Australia needs to move to ensure that artificial intelligence is “used for good”, a report has said.

Leading technologists have warned that if Australia does not step up, it may miss the opportunity to influence the development of AI, particularly around ethics and standards.

The Australian Academy of Technology and Engineering and the Australian Institute for Machine Learning at the University of Adelaide issued the Responsible AI report on 23 November.

It raises questions about Australia’s level of spending on AI research, suggesting a figure of A$1 billion would be more appropriate than the current A$100 million set aside for integrating AI into industry.

Launching the report, academy chief executive Kylie Walker said Australia needed around 100,000 more “digitally skilled” workers but was only graduating about 7,000 a year with the “right skills”. 

“We need a culture of research and risk-taking and university-industry collaborative research,” Walker said.

Stela Solar, director of the National AI Centre at the Commonwealth Scientific and Industrial Research Organisation, said Australia had a “deep researcher capability [in AI] that is world-leading”.
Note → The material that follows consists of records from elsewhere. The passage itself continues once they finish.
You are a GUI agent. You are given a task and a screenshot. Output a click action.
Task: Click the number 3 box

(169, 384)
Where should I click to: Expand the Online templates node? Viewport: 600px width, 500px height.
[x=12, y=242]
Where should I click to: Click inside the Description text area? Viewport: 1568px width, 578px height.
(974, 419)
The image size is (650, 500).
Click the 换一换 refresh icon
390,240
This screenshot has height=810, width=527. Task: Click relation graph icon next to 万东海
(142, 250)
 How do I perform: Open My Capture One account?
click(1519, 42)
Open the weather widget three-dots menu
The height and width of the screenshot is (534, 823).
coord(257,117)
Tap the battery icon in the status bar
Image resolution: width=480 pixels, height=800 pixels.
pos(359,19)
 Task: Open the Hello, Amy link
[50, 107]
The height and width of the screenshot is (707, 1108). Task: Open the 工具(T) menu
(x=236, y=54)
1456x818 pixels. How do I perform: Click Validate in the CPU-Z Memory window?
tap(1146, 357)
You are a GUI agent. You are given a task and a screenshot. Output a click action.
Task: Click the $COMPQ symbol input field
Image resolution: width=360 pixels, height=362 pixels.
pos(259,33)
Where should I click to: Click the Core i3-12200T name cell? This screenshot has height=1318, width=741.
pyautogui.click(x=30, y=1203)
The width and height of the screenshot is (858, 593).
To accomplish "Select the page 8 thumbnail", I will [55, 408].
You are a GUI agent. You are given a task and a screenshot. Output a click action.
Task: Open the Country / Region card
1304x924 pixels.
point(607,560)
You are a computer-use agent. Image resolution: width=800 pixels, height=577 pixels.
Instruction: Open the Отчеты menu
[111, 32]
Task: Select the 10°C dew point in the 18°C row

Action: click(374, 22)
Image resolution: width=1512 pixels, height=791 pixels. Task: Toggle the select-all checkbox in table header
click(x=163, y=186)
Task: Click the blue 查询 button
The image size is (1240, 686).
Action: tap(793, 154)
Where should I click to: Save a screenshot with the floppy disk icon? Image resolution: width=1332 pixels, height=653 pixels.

She said the growth of the centre’s Responsible AI Network to 2,000 members showed that “businesses want to do AI well”.

But according to Australian Institute for Machine Learning director Simon Lucey, the nation risks taking a “wait-and-see attitude”. Lucey said Australia’s economy was “too simple” and AI technology could be “the real silver bullet” for developing further, if a national strategy could be created.

The report identifies university-industry partnerships, more investment and a stronger skills base as key to Australia’s success in developing and using AI.

Academy board member and Commonwealth Scientific and Industrial Research Organisation researcher Elanor Huntington wrote in the report that “we need to do more to support the growth of our broader AI ecosystem and double down on our winners to create globally competitive products”.

“We need to ensure that Australia captures its fair share of [AI’s] benefits.”

Applications and gaps

The report included short editorials by a number of leading AI researchers on potential applications and gaps in research.

Michael Milford, joint director of the Queensland University of Technology’s Centre for Robotics, wrote that Australia had an opportunity to bridge a key gap in AI development.

AI still does not “know when it doesn’t know” the answer to a problem, he said. Developing AI that could do that could make it possible to deploy robots in a much wider range of situations.

“Further investment at scale in Australian research will enable us to bridge the divide between basic, blue-sky AI research and introspective, trusted embodied intelligence in autonomous systems of all varieties.”

Carolyn Semmler and Lana Tikhomirov, psychology researchers at the University of Adelaide, wrote that the use of AI in healthcare needed to take account of “socio-technical systems”, with special care around issues like the datasets used to train AI tools.

“We need to take a radically different approach to the design of AI systems. This can be achieved by understanding how expert human decision-makers like doctors do their work,” they wrote.

A group of University of Queensland computer scientists also raised concerns about AI datasets, writing that “given the current lack of regulation in most jurisdictions of the world on the use of public data to train AI systems, its usage may be regarded as legally compliant but it may also be considered ethically questionable as it poses risks”.